NEO200 residents were initially told on Monday that they would be let back in after 48 hours and to pay for their own alternative accommodation. The evacuation order has been extended until at least Friday.
Yesterday afternoon hundreds of angry residents were summoned to the apartment block where they had to queue for hours. Authorities would only let four people at a time into the building and for just five minutes to pick up essential items.
WSWS reporters spoke with Rosa, an apartment owner. “I’m very unhappy. People aren’t allowed to go back in. Yesterday someone was telling us that we could go back to the apartment, but by the time we got there police told us to go away. You see babies and mums standing outside in their pyjamas,” she said.
“I read online that they [apartment owners] got two warnings about the material. But as an owner in that apartment block, I know nothing about it. I didn’t even know that they were using the flammable cladding until the fire happened.
“The Body Corp has emailed me twice since the fire. The first email was just to say that they are aware of the fire and the second email said that they’ll reimburse us for two nights of accommodation. That was it.
“I’ve emailed and asked about the food that’s in our fridges and clothing. I didn’t have anything. I had to go and buy my own clothes. Who’s going to reimburse us? The Body Corp never replied. They just said to find your own accommodation, spend up to $200 per night, send them the receipt and they’ll reimburse us. What’s next? I don’t know.

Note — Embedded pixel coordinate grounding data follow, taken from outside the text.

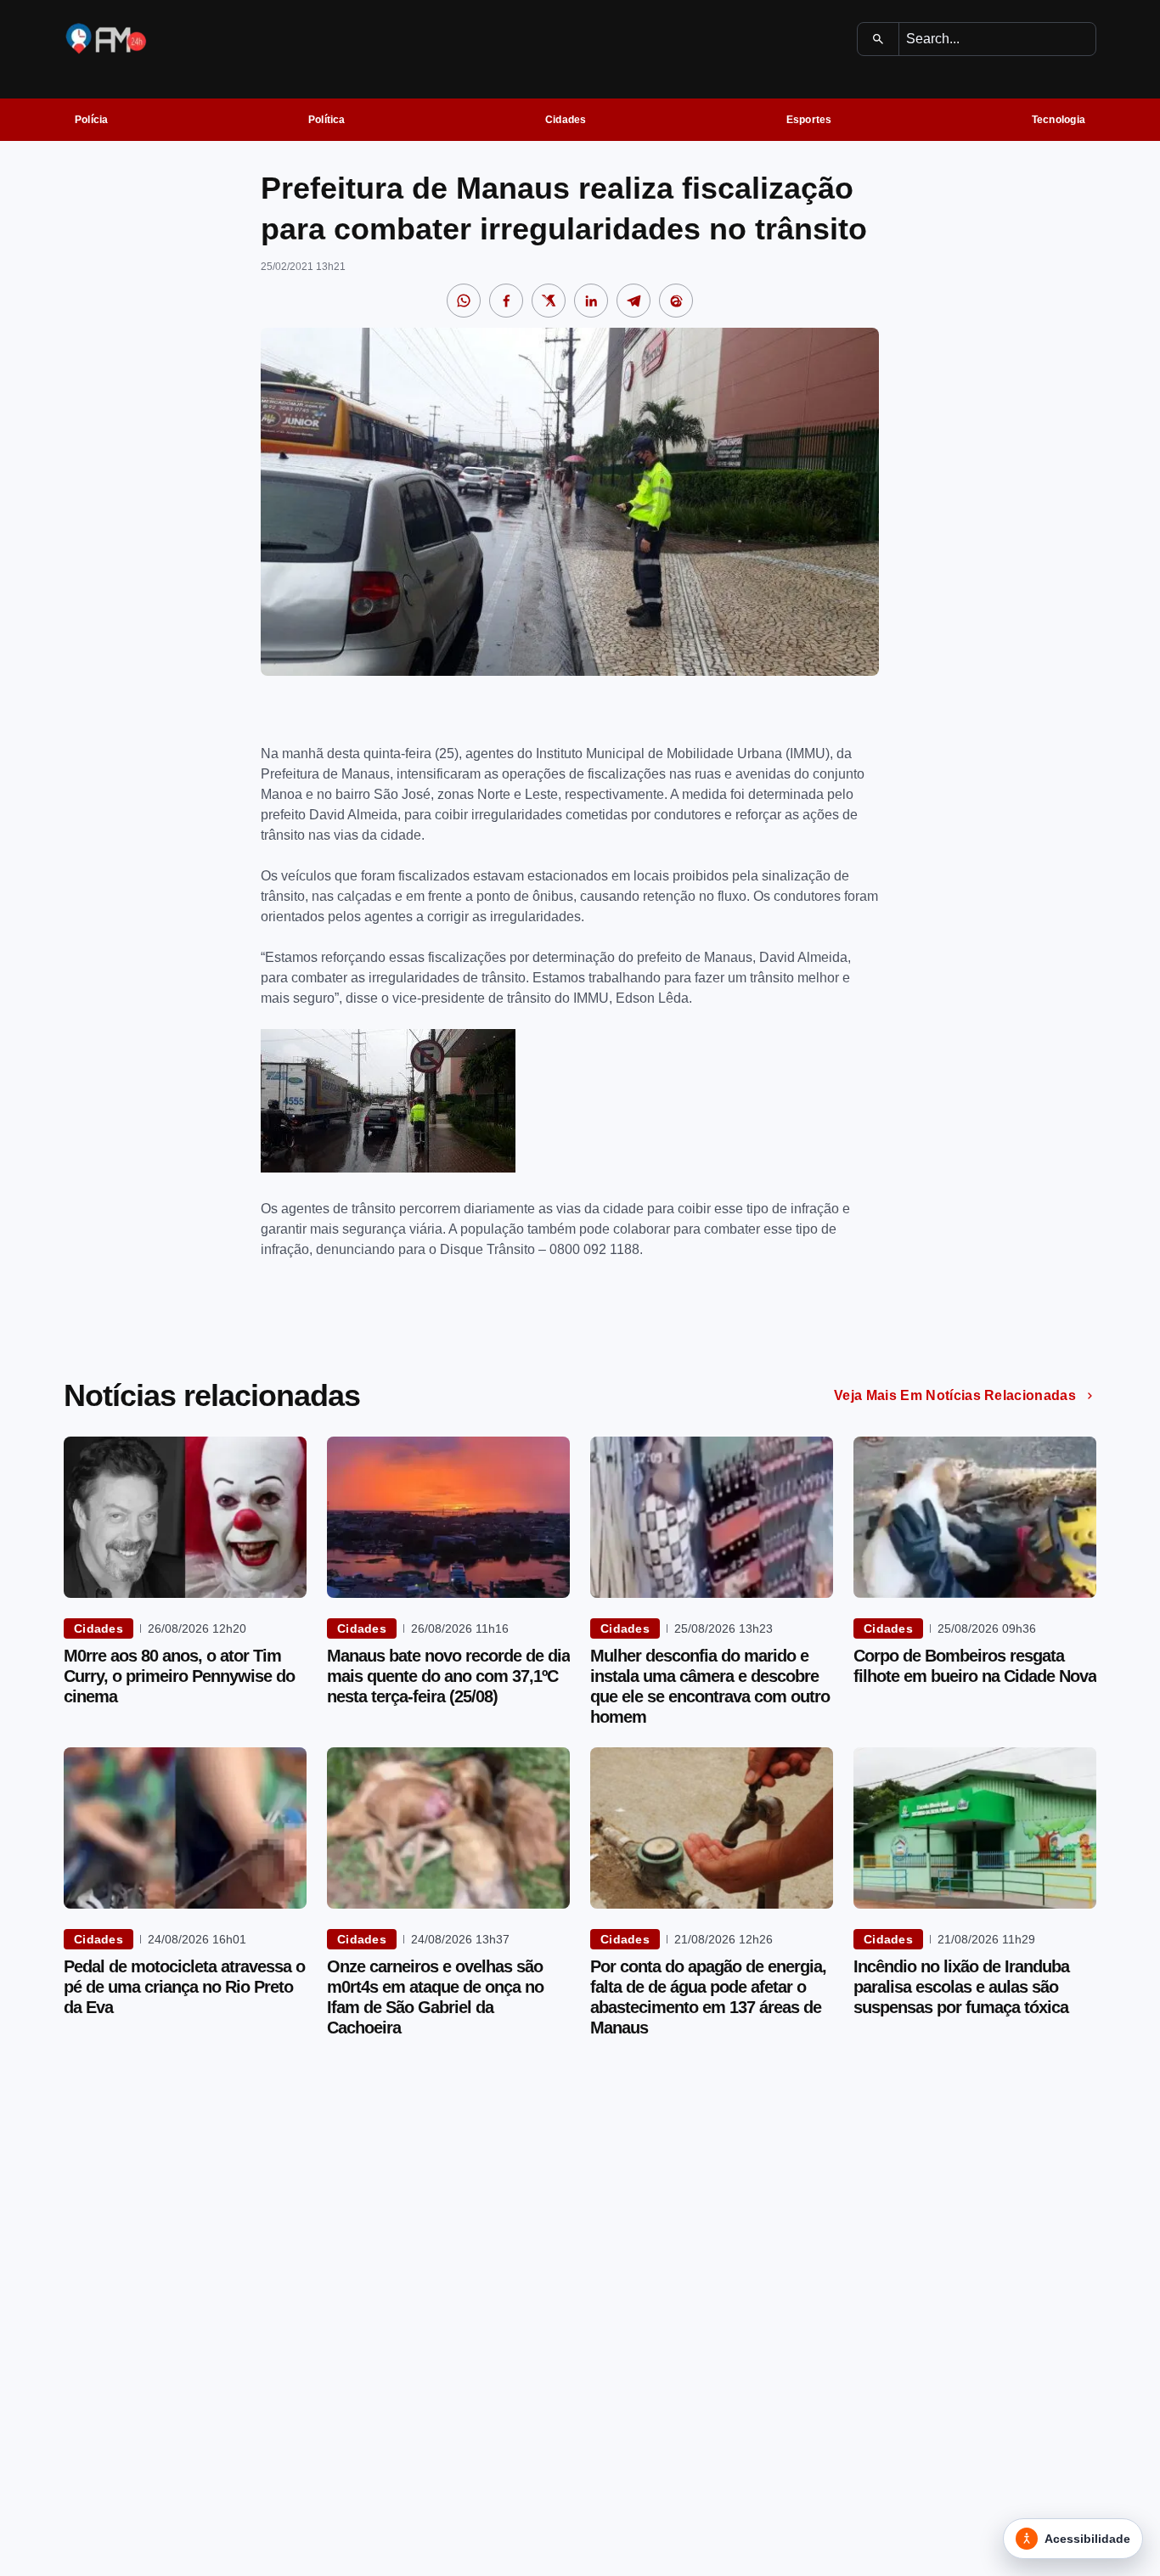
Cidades (566, 120)
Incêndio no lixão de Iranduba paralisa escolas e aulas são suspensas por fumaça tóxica (961, 1986)
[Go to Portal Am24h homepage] (106, 38)
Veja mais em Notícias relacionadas (955, 1395)
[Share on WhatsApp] (464, 301)
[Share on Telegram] (633, 301)
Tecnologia (1058, 120)
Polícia (92, 120)
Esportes (809, 120)
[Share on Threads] (676, 301)
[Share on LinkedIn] (591, 301)
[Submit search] (878, 39)
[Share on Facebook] (506, 301)
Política (327, 120)
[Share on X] (549, 301)
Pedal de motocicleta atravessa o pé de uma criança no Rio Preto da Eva (184, 1986)
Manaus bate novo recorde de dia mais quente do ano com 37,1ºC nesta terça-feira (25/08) (448, 1676)
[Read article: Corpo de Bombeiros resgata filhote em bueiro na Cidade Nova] (974, 1517)
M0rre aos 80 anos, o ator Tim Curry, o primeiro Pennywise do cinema (179, 1676)
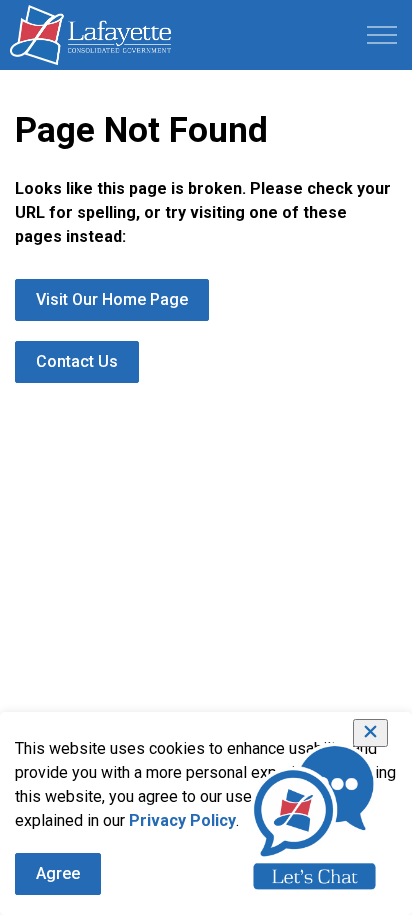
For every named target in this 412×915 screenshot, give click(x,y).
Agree (58, 873)
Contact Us (77, 361)
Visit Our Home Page (112, 299)
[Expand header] (382, 35)
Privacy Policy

“We saw what happened [at Grenfell Tower] in London. There are other apartments in Melbourne that are at even higher risk but they haven’t been named. We don’t even know where they are. People need to know. It’s not safe.”
Michael, an international student from Korea who rents an apartment in the NEO200 block, was unaware of the flammable cladding on the building until told yesterday by the WSWS reporters.

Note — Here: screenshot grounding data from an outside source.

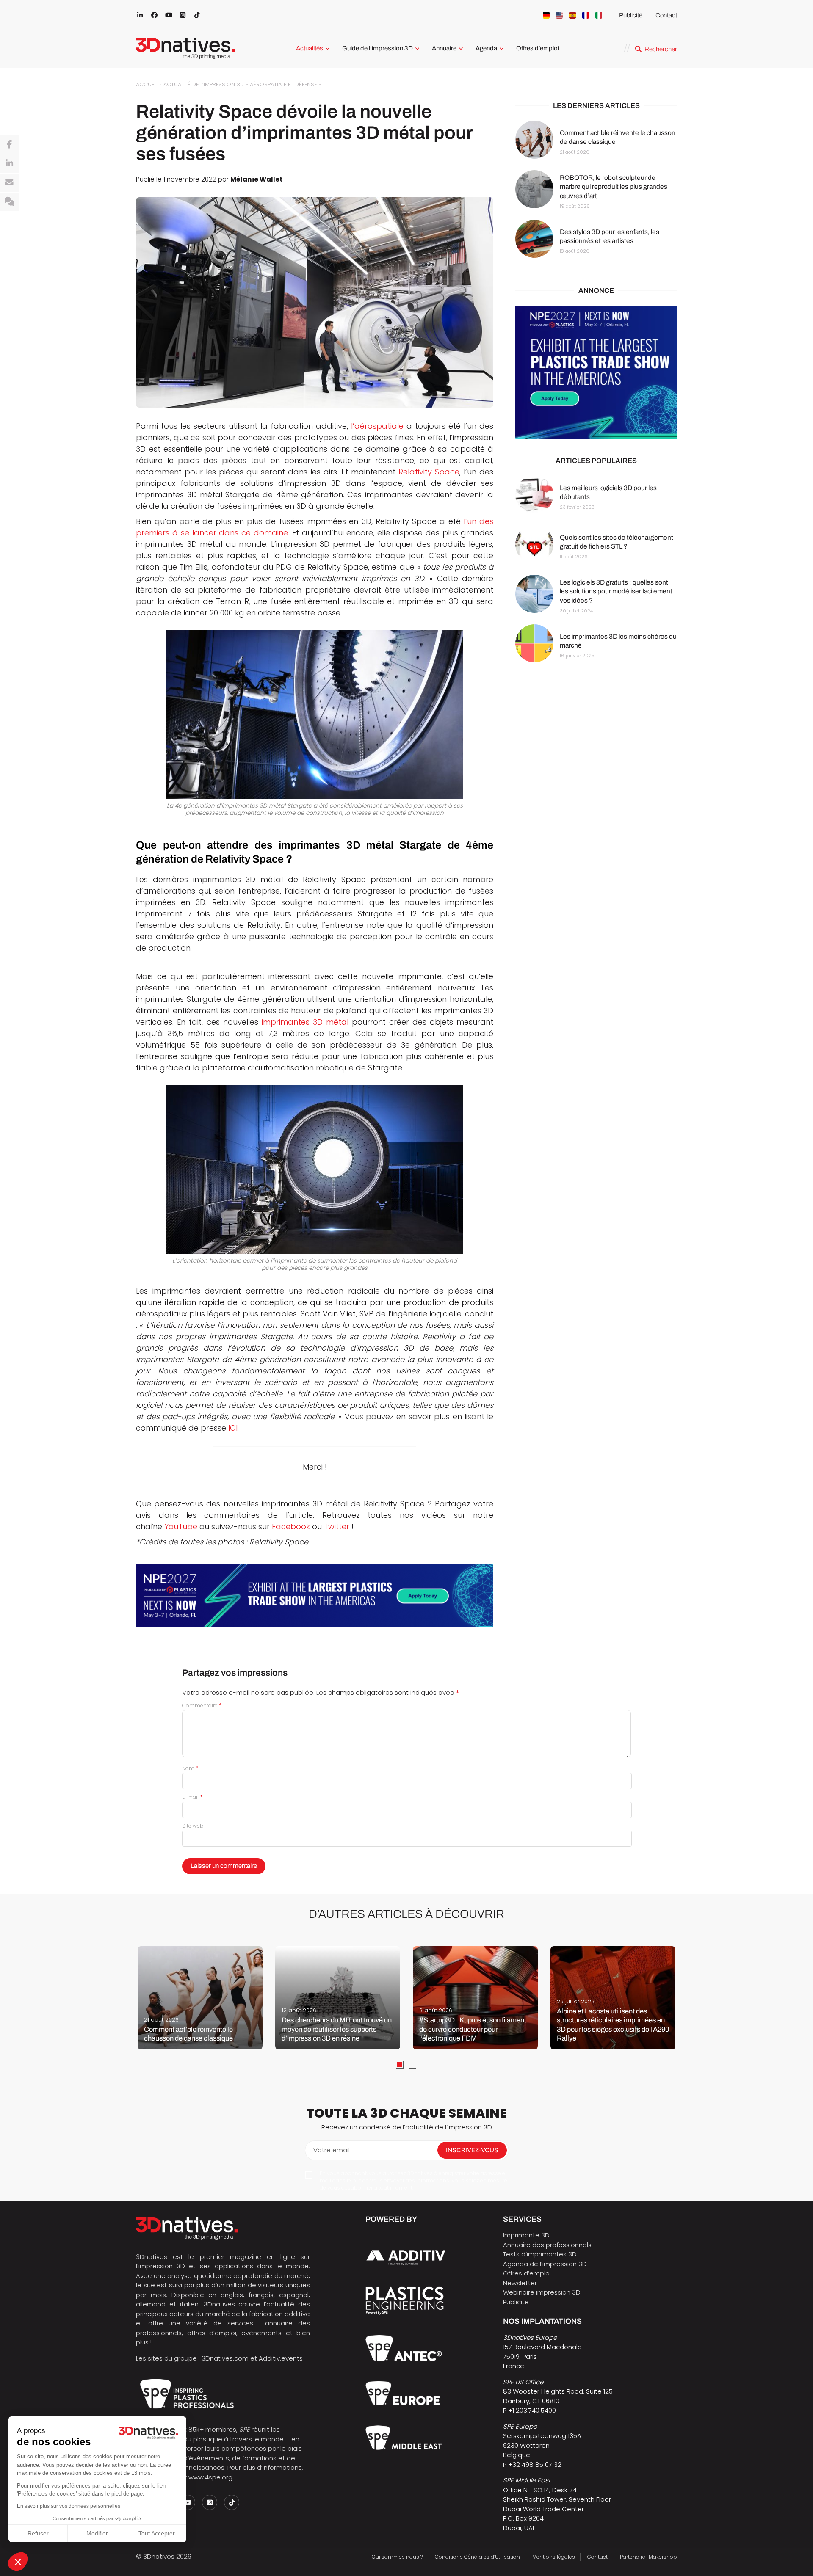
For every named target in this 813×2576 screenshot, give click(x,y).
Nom (190, 1768)
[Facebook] (9, 144)
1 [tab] (400, 2065)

“Now that I know this, I’m angry. So they save money with cheap materials to construct? What can I do? What’s next? I feel powerless. A lot of people from the building are being forced to live with their families. They don’t know where to go next.”
As in the case of other privately-owned high-rise apartment blocks, the cost of removing the dangerous ACP cladding from NEO200 will fall on the owners of the building’s 371 apartments. Liability for any problems caused by the design or construction of the building expired in 2017, ten years after construction was completed.
The danger facing people living in such complexes is a direct result of government deregulation of building industry standards, privatisation of safety inspection, and cost-cutting in line with demands from property developers and the construction industry.
In the UK, the Socialist Equality Party and the Grenfell Fire Forum have insisted that the current British government inquiry and police investigation into the disaster are not seeking to bring to justice those responsible for the deaths of 72 people but are integral elements of an orchestrated state cover-up. Twenty months after the terrible event not a single person responsible has been arrested, let alone charged.